▸ **YOUR OBJECTIVE**:
Copy the records below exactly as they are written.
------------------------------------------------
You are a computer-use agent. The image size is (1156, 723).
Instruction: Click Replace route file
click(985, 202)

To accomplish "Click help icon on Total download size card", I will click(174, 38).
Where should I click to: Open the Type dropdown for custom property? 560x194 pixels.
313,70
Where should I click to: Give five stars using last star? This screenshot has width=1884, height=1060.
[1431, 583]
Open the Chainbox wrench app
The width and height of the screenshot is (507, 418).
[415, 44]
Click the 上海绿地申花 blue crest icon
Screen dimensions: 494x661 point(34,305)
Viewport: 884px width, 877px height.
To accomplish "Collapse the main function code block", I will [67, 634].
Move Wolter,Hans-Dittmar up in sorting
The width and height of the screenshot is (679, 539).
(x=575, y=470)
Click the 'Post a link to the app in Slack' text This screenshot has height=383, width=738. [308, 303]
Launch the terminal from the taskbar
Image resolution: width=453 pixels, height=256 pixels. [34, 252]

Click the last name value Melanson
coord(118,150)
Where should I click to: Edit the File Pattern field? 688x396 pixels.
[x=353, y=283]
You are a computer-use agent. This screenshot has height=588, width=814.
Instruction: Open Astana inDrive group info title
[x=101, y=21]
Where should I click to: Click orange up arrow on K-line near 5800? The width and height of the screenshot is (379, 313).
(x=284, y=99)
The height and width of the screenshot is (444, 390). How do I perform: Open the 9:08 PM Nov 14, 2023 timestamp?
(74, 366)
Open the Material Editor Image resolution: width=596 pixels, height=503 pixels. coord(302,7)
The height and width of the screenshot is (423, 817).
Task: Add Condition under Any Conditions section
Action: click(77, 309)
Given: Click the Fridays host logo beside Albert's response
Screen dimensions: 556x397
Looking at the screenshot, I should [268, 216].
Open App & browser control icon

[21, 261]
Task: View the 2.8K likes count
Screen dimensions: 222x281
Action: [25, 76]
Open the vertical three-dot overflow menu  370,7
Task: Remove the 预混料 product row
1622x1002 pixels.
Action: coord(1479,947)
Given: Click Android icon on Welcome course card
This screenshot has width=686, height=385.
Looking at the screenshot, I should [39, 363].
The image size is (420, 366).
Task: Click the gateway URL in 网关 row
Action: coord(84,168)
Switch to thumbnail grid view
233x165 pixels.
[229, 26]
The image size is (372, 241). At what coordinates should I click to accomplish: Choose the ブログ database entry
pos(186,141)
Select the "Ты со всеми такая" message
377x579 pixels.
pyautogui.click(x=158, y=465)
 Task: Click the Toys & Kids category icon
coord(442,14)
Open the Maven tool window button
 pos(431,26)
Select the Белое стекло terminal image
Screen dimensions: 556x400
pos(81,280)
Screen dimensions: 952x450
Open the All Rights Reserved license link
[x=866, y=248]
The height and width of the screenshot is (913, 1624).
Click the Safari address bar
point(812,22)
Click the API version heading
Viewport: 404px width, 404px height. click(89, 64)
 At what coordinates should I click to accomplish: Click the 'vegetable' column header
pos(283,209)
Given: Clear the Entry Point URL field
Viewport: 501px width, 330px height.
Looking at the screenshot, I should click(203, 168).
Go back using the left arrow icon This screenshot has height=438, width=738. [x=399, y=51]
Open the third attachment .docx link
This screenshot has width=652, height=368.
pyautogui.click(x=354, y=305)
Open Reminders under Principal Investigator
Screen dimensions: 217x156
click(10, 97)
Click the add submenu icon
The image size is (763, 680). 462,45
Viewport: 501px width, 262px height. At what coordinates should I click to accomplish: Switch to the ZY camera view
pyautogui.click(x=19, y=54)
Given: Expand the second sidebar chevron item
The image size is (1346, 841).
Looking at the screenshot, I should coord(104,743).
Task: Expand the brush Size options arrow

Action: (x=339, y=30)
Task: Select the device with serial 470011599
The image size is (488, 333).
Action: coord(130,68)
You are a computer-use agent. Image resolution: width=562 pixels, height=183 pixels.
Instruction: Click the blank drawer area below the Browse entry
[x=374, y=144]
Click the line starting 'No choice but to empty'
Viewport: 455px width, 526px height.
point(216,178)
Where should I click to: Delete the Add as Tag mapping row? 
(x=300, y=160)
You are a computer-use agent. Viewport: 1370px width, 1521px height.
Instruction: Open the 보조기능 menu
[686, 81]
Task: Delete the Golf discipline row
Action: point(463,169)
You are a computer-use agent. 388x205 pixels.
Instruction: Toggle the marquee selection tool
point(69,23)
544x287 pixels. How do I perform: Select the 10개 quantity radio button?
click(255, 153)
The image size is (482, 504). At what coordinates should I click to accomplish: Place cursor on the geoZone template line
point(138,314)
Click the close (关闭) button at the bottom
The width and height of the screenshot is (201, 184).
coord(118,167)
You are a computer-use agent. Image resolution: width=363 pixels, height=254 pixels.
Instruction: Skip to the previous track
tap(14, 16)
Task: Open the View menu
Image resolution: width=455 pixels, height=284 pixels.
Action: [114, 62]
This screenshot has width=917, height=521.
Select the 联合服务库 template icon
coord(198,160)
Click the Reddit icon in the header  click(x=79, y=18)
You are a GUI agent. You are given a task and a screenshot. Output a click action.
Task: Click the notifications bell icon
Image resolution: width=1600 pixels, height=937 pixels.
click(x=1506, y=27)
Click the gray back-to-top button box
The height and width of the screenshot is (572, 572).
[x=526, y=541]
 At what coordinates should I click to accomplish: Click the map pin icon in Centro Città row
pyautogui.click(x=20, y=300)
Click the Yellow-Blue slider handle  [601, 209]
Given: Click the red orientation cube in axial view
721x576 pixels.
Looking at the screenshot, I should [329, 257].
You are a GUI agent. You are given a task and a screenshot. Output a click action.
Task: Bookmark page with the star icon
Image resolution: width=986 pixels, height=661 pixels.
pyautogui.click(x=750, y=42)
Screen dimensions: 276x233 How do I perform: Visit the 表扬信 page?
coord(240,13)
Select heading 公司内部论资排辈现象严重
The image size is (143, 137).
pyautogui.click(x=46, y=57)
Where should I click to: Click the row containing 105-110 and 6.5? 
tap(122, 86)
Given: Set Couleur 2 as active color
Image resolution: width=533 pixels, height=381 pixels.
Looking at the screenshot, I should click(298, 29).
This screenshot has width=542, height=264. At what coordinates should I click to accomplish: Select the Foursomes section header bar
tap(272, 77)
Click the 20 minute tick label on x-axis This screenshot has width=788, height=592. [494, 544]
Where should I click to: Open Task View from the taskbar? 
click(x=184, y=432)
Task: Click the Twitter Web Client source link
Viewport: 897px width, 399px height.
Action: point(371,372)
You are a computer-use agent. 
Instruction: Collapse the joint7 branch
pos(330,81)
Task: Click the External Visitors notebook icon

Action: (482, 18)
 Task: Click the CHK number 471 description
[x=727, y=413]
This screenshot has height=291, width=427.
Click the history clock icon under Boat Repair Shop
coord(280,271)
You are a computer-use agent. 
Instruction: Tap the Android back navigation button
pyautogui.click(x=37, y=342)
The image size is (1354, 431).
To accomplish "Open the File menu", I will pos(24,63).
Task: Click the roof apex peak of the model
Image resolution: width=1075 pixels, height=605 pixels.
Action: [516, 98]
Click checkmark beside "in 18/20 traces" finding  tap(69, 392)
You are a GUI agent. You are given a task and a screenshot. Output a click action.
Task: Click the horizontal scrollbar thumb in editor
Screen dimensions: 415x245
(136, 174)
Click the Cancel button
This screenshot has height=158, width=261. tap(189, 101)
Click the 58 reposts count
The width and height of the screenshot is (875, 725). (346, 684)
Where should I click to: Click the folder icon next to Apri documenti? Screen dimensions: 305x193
------------------------------------------------
▸ **EXERCISE RESULT**:
You are a computer-use agent. The image size is (1156, 723).
Instruction: Click Replace route file
click(985, 202)

To accomplish "Click help icon on Total download size card", I will click(174, 38).
Where should I click to: Open the Type dropdown for custom property? 560x194 pixels.
313,70
Where should I click to: Give five stars using last star? This screenshot has width=1884, height=1060.
[1431, 583]
Open the Chainbox wrench app
The width and height of the screenshot is (507, 418).
[415, 44]
Click the 上海绿地申花 blue crest icon
Screen dimensions: 494x661 point(34,305)
Viewport: 884px width, 877px height.
To accomplish "Collapse the main function code block", I will [67, 634].
Move Wolter,Hans-Dittmar up in sorting
The width and height of the screenshot is (679, 539).
(x=575, y=470)
Click the 'Post a link to the app in Slack' text This screenshot has height=383, width=738. [308, 303]
Launch the terminal from the taskbar
Image resolution: width=453 pixels, height=256 pixels. [34, 252]

Click the last name value Melanson
coord(118,150)
Where should I click to: Edit the File Pattern field? 688x396 pixels.
[x=353, y=283]
You are a computer-use agent. This screenshot has height=588, width=814.
Instruction: Open Astana inDrive group info title
[x=101, y=21]
Where should I click to: Click orange up arrow on K-line near 5800? The width and height of the screenshot is (379, 313).
(x=284, y=99)
The height and width of the screenshot is (444, 390). How do I perform: Open the 9:08 PM Nov 14, 2023 timestamp?
(74, 366)
Open the Material Editor Image resolution: width=596 pixels, height=503 pixels. coord(302,7)
The height and width of the screenshot is (423, 817).
Task: Add Condition under Any Conditions section
Action: click(77, 309)
Given: Click the Fridays host logo beside Albert's response
Screen dimensions: 556x397
Looking at the screenshot, I should [268, 216].
Open App & browser control icon

[21, 261]
Task: View the 2.8K likes count
Screen dimensions: 222x281
Action: [25, 76]
Open the vertical three-dot overflow menu  370,7
Task: Remove the 预混料 product row
1622x1002 pixels.
Action: coord(1479,947)
Given: Click Android icon on Welcome course card
This screenshot has width=686, height=385.
Looking at the screenshot, I should [39, 363].
The image size is (420, 366).
Task: Click the gateway URL in 网关 row
Action: coord(84,168)
Switch to thumbnail grid view
233x165 pixels.
[229, 26]
The image size is (372, 241). At what coordinates should I click to accomplish: Choose the ブログ database entry
pos(186,141)
Select the "Ты со всеми такая" message
377x579 pixels.
pyautogui.click(x=158, y=465)
 Task: Click the Toys & Kids category icon
coord(442,14)
Open the Maven tool window button
 pos(431,26)
Select the Белое стекло terminal image
Screen dimensions: 556x400
pos(81,280)
Screen dimensions: 952x450
Open the All Rights Reserved license link
[x=866, y=248]
The height and width of the screenshot is (913, 1624).
Click the Safari address bar
point(812,22)
Click the API version heading
Viewport: 404px width, 404px height. click(89, 64)
 At what coordinates should I click to accomplish: Click the 'vegetable' column header
pos(283,209)
Given: Clear the Entry Point URL field
Viewport: 501px width, 330px height.
Looking at the screenshot, I should click(203, 168).
Go back using the left arrow icon This screenshot has height=438, width=738. [x=399, y=51]
Open the third attachment .docx link
This screenshot has width=652, height=368.
pyautogui.click(x=354, y=305)
Open Reminders under Principal Investigator
Screen dimensions: 217x156
click(10, 97)
Click the add submenu icon
The image size is (763, 680). 462,45
Viewport: 501px width, 262px height. At what coordinates should I click to accomplish: Switch to the ZY camera view
pyautogui.click(x=19, y=54)
Given: Expand the second sidebar chevron item
The image size is (1346, 841).
Looking at the screenshot, I should coord(104,743).
Task: Expand the brush Size options arrow

Action: (x=339, y=30)
Task: Select the device with serial 470011599
The image size is (488, 333).
Action: coord(130,68)
You are a computer-use agent. Image resolution: width=562 pixels, height=183 pixels.
Instruction: Click the blank drawer area below the Browse entry
[x=374, y=144]
Click the line starting 'No choice but to empty'
Viewport: 455px width, 526px height.
point(216,178)
Where should I click to: Delete the Add as Tag mapping row? 
(x=300, y=160)
You are a computer-use agent. Viewport: 1370px width, 1521px height.
Instruction: Open the 보조기능 menu
[686, 81]
Task: Delete the Golf discipline row
Action: point(463,169)
You are a computer-use agent. 388x205 pixels.
Instruction: Toggle the marquee selection tool
point(69,23)
544x287 pixels. How do I perform: Select the 10개 quantity radio button?
click(255, 153)
The image size is (482, 504). At what coordinates should I click to accomplish: Place cursor on the geoZone template line
point(138,314)
Click the close (关闭) button at the bottom
The width and height of the screenshot is (201, 184).
coord(118,167)
You are a computer-use agent. Image resolution: width=363 pixels, height=254 pixels.
Instruction: Skip to the previous track
tap(14, 16)
Task: Open the View menu
Image resolution: width=455 pixels, height=284 pixels.
Action: [114, 62]
This screenshot has width=917, height=521.
Select the 联合服务库 template icon
coord(198,160)
Click the Reddit icon in the header  click(x=79, y=18)
You are a GUI agent. You are given a task and a screenshot. Output a click action.
Task: Click the notifications bell icon
Image resolution: width=1600 pixels, height=937 pixels.
click(x=1506, y=27)
Click the gray back-to-top button box
The height and width of the screenshot is (572, 572).
[x=526, y=541]
 At what coordinates should I click to accomplish: Click the map pin icon in Centro Città row
pyautogui.click(x=20, y=300)
Click the Yellow-Blue slider handle  [601, 209]
Given: Click the red orientation cube in axial view
721x576 pixels.
Looking at the screenshot, I should [329, 257].
You are a GUI agent. You are given a task and a screenshot. Output a click action.
Task: Bookmark page with the star icon
Image resolution: width=986 pixels, height=661 pixels.
pyautogui.click(x=750, y=42)
Screen dimensions: 276x233 How do I perform: Visit the 表扬信 page?
coord(240,13)
Select heading 公司内部论资排辈现象严重
The image size is (143, 137).
pyautogui.click(x=46, y=57)
Where should I click to: Click the row containing 105-110 and 6.5? 
tap(122, 86)
Given: Set Couleur 2 as active color
Image resolution: width=533 pixels, height=381 pixels.
Looking at the screenshot, I should click(298, 29).
This screenshot has width=542, height=264. At what coordinates should I click to accomplish: Select the Foursomes section header bar
tap(272, 77)
Click the 20 minute tick label on x-axis This screenshot has width=788, height=592. [494, 544]
Where should I click to: Open Task View from the taskbar? 
click(x=184, y=432)
Task: Click the Twitter Web Client source link
Viewport: 897px width, 399px height.
Action: point(371,372)
You are a computer-use agent. 
Instruction: Collapse the joint7 branch
pos(330,81)
Task: Click the External Visitors notebook icon

Action: (482, 18)
 Task: Click the CHK number 471 description
[x=727, y=413]
This screenshot has height=291, width=427.
Click the history clock icon under Boat Repair Shop
coord(280,271)
You are a computer-use agent. 
Instruction: Tap the Android back navigation button
pyautogui.click(x=37, y=342)
The image size is (1354, 431).
To accomplish "Open the File menu", I will pos(24,63).
Task: Click the roof apex peak of the model
Image resolution: width=1075 pixels, height=605 pixels.
Action: [516, 98]
Click checkmark beside "in 18/20 traces" finding  tap(69, 392)
You are a GUI agent. You are given a task and a screenshot. Output a click action.
Task: Click the horizontal scrollbar thumb in editor
Screen dimensions: 415x245
(136, 174)
Click the Cancel button
This screenshot has height=158, width=261. tap(189, 101)
Click the 58 reposts count
The width and height of the screenshot is (875, 725). (346, 684)
Where should I click to: Click the folder icon next to Apri documenti? Screen dimensions: 305x193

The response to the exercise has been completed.